§ **EXTRACT**:
Have you ever wondered what it takes to obtain the rare earths that help power our high-tech devices? Last month, two busloads full of curious professionals arrived at the Mountain Pass, Calif., mining operations of Molycorp. Visitors were treated to a tour of Molycorp’s open-pit mine, tailings containment, and separation areas.
More valuable are neodymium and praseodymium, which make up about 16% of the mine’s rare-earth content. They are used to make NdFeB permanent magnets, used in energy-efficient electric motors, generators, sensors, and disk drives. The ores also contain less than 1% concentrations of samarium, gadolinium, europium, and yttrium.
Parasugo told the visitors that Molycorp recovers 60% of the rare earths from the ores it handles. The remaining waste material is dried and placed in a double-lined containment area.
Up the hill from the mine and the waste area are buildings that house rock-crushing and milling machinery. Once the rare-earth-containing ore is made into a powder, it is chemically conditioned and mixed with water. The specks with the highest rare-earth content float to the top.
After a few rounds of this process, the resulting solution is thickened and filtered to form a rare-earth concentrate. For this and later steps, Molycorp requires more than 200 gal per minute of water, which the company treats on-site after use.
From this point, it’s all about chemistry. The rare earths in the lanthanide series occur together in the rock and share an uncomfortably close family relationship—their similar atomic weights mean multiple stages of extraction are required to separate them. First, hydrochloric acid is used to dissolve the rare earths in the concentrate, then pH is adjusted with sodium hydroxide to precipitate impurities.
Next, the relatively small amounts of heavy rare earths—samarium, europium, and gadolinium—are taken out of the concentrate. Then the remaining light rare earths—cerium, lanthanum, neodymium, and praseodymium—are removed.

§ **SUPPLIED INFORMATION**:
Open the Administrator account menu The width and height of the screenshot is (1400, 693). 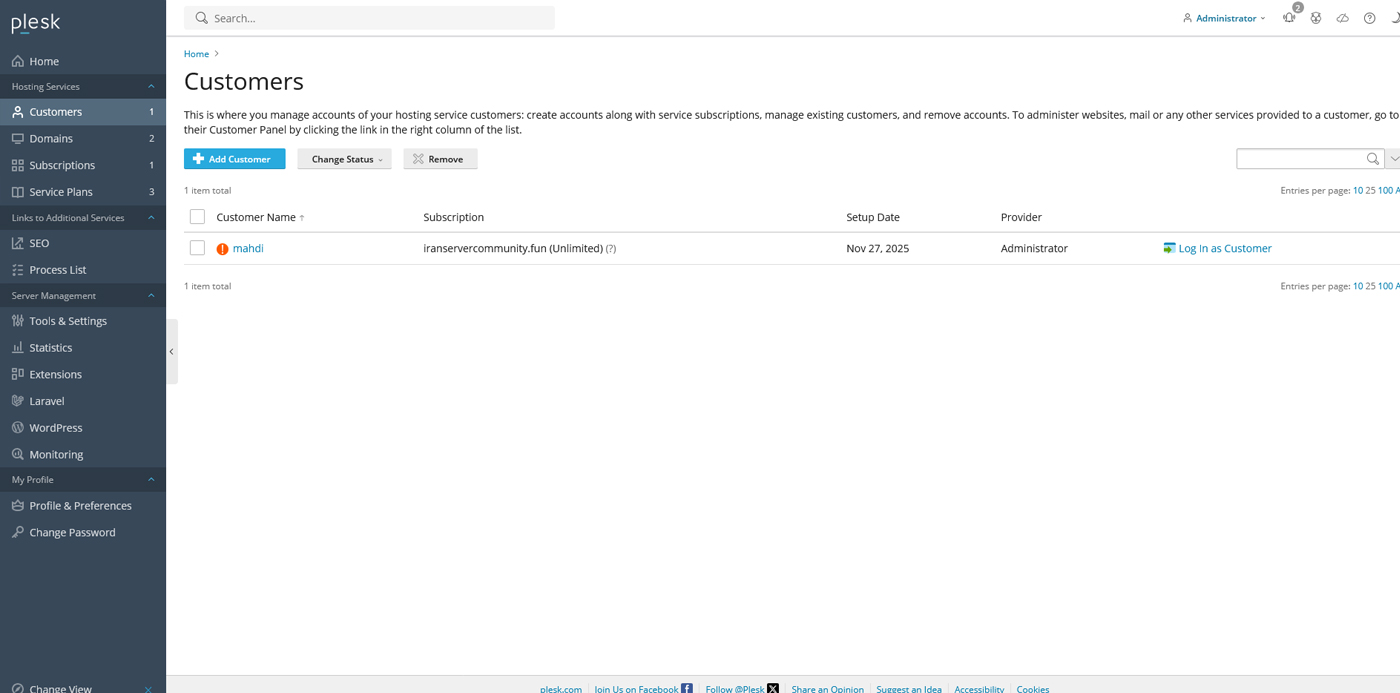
...
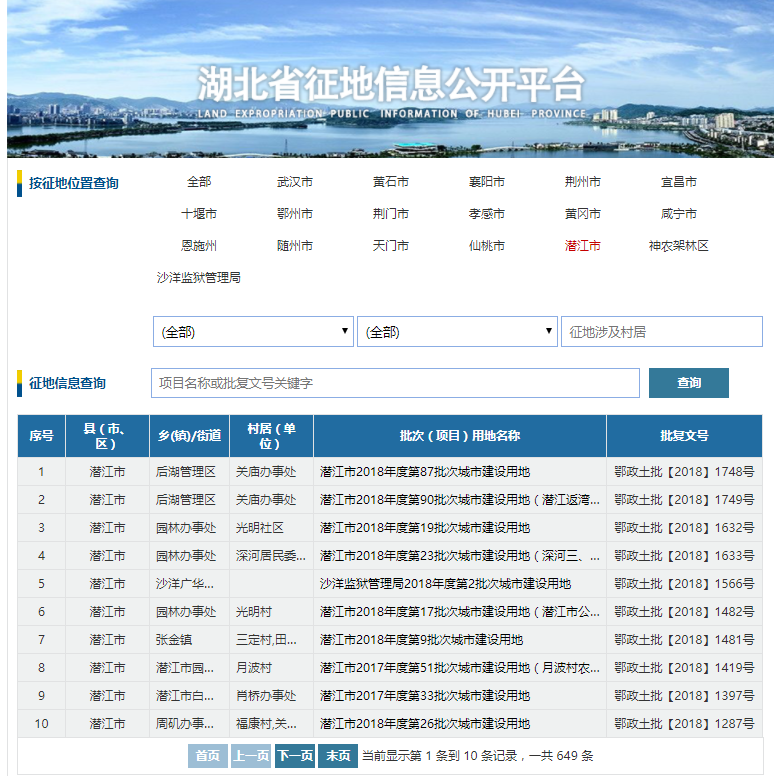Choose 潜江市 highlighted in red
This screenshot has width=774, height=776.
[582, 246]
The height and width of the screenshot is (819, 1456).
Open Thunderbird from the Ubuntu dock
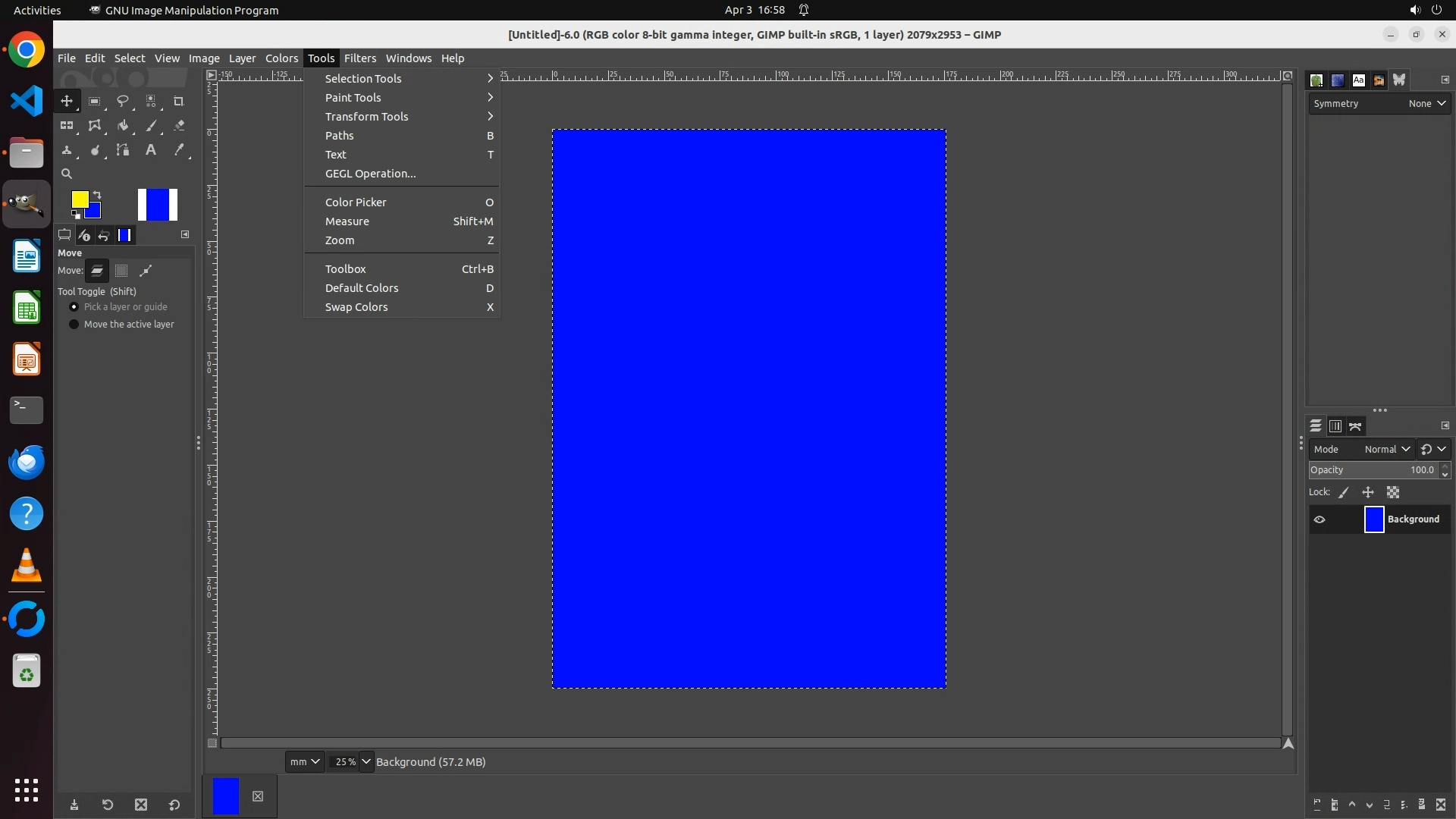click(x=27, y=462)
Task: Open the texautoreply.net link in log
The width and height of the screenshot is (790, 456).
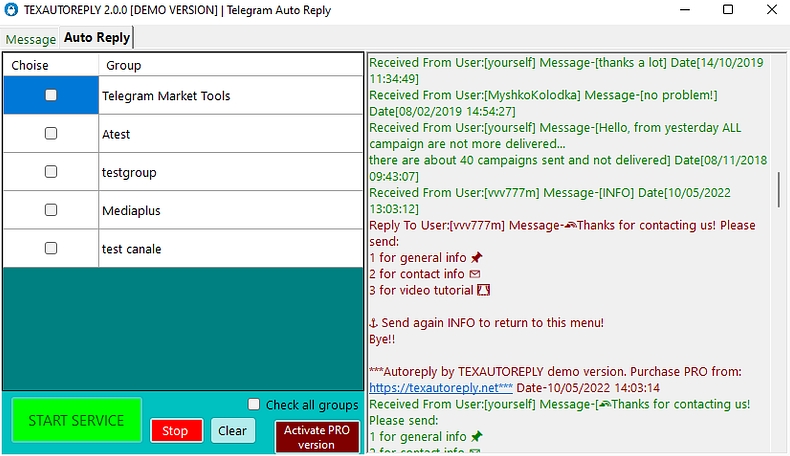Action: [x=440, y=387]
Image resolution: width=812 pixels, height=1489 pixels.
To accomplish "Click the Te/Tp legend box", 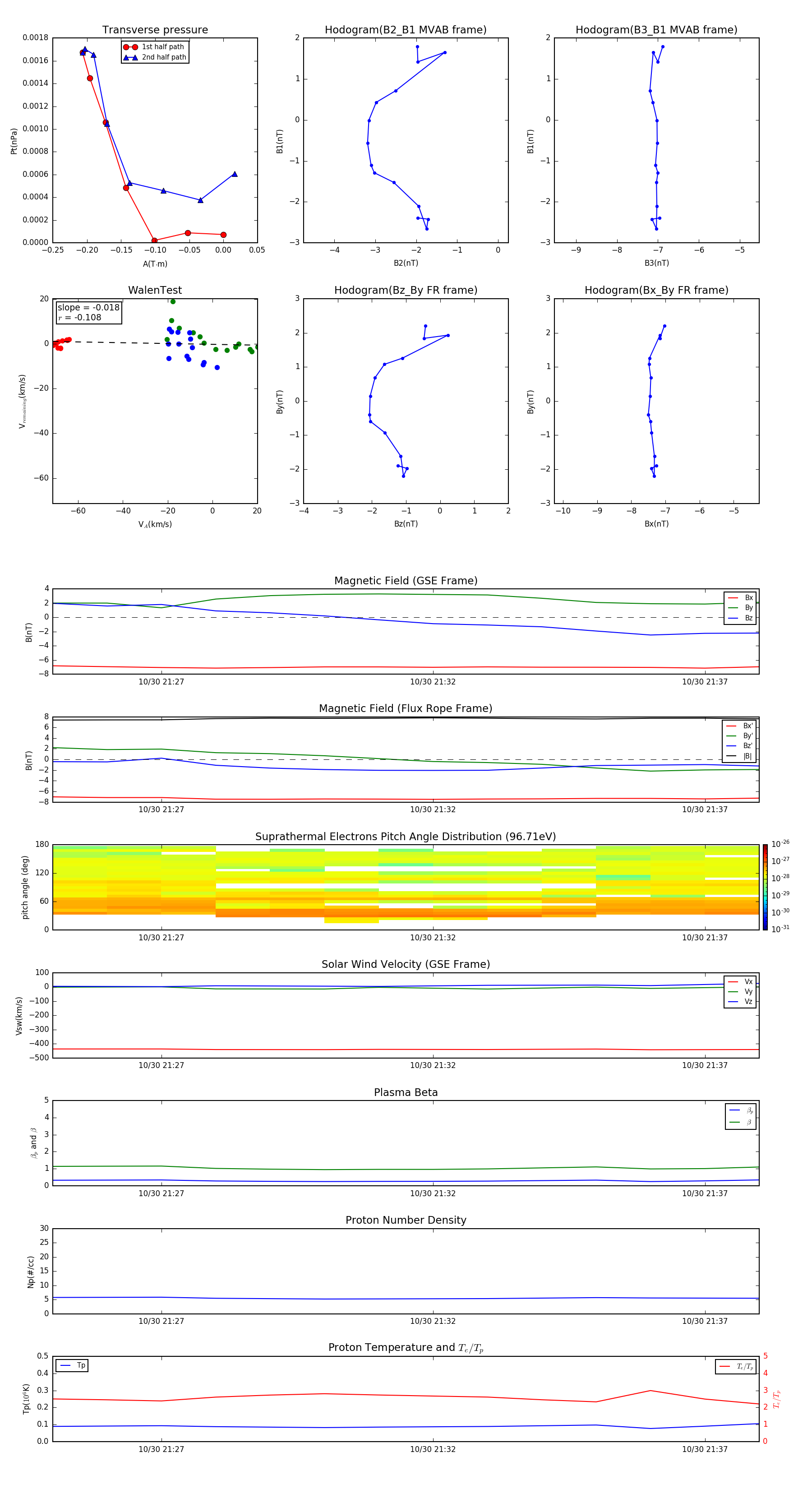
* * *
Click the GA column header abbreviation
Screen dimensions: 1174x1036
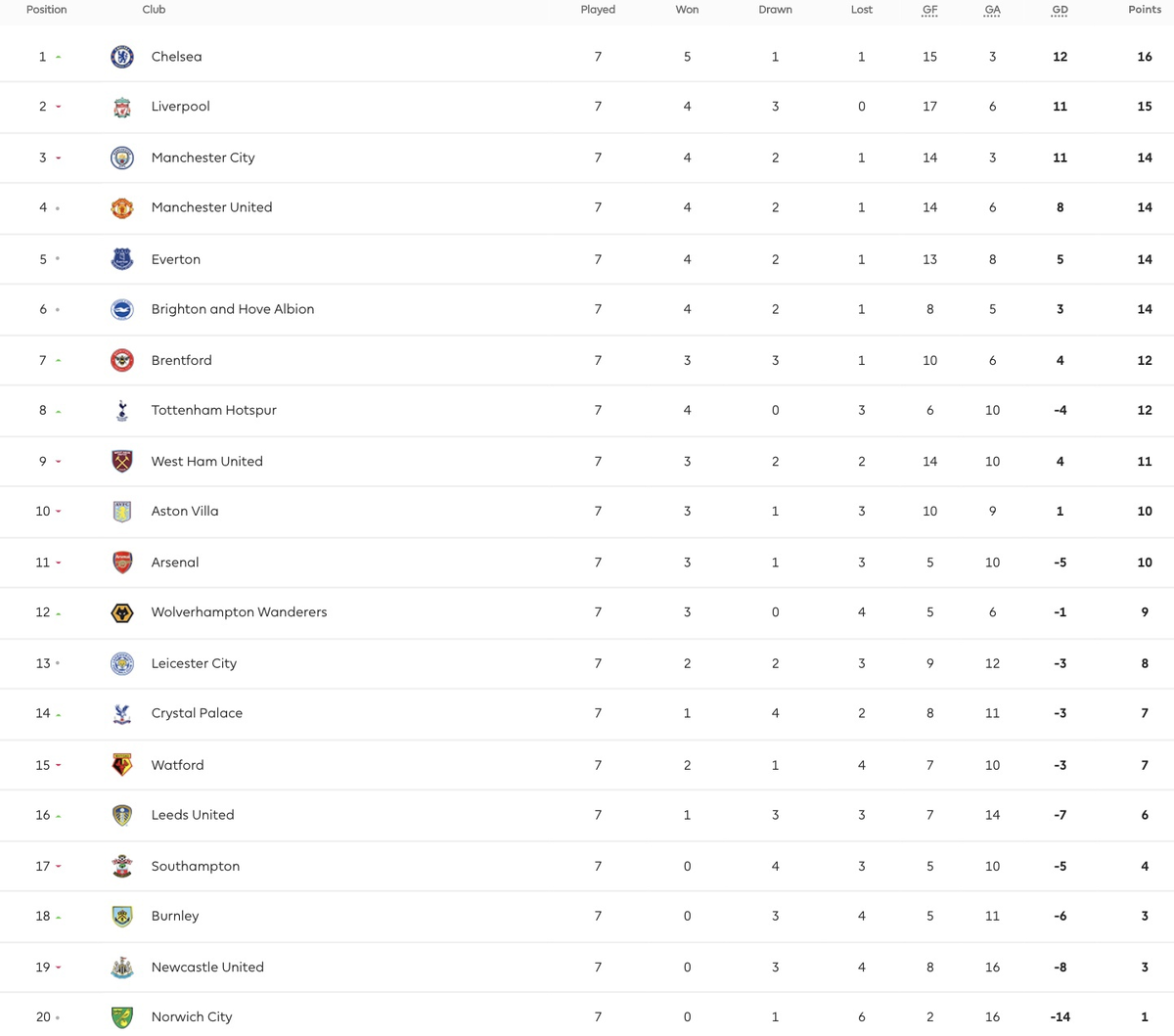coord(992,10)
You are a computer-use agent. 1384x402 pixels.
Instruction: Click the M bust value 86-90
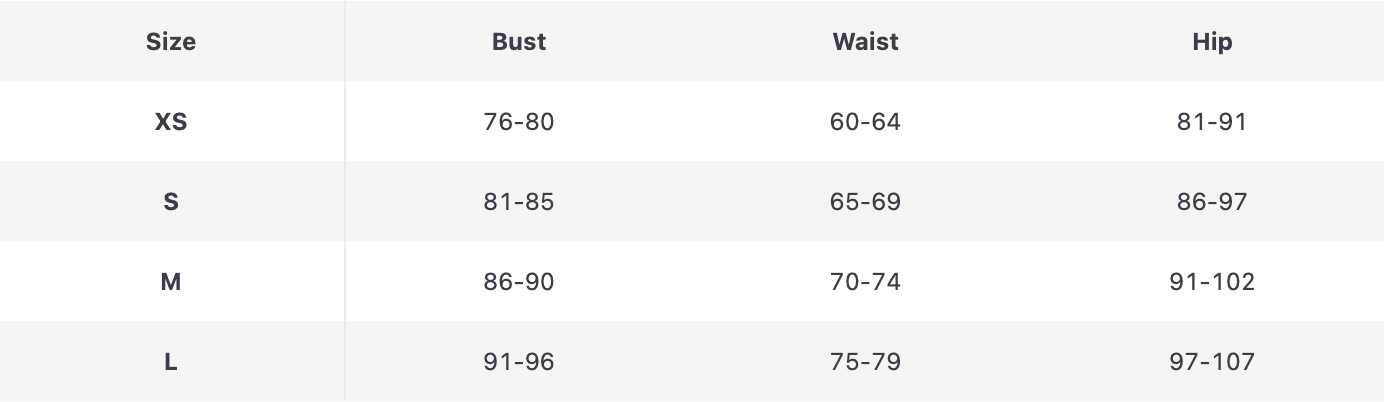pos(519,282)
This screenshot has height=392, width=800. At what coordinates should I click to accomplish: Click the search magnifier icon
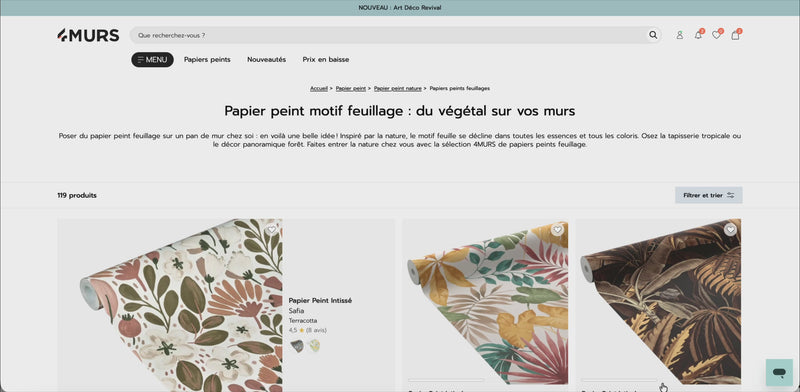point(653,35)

§ **TO DO**:
- A) Using the rare-earth mining text, decide whether each statement agrees with it: (i) Neodymium and praseodymium account for about 16% of the mine's rare-earth content. (ii) Molycorp recovers 80% of the rare earths from the ores it handles. (iii) Sodium hydroxide is used to dissolve the rare earths in the concentrate. Answer yes or no for each, and quote the deciding words of the text.
- B) Add 128 to every coordinate in the answers of the records between the line holding "This screenshot has height=392, width=800." and the line holding "point(653,35)", inclusive, and write out only those lines, requests included. Leave the pictures out.
The text and the records were taken from separate sources.

§ **ANSWERS BELOW**:
- A)
(i) Yes: "which make up about 16% of the mine’s rare-earth content"
(ii) No: "Molycorp recovers 60% of the rare earths from the ores it handles"
(iii) No: "hydrochloric acid is used to dissolve the rare earths in the concentrate"

- B)
This screenshot has height=392, width=800. At what coordinates should I click to accomplish: Click the search magnifier icon
point(781,163)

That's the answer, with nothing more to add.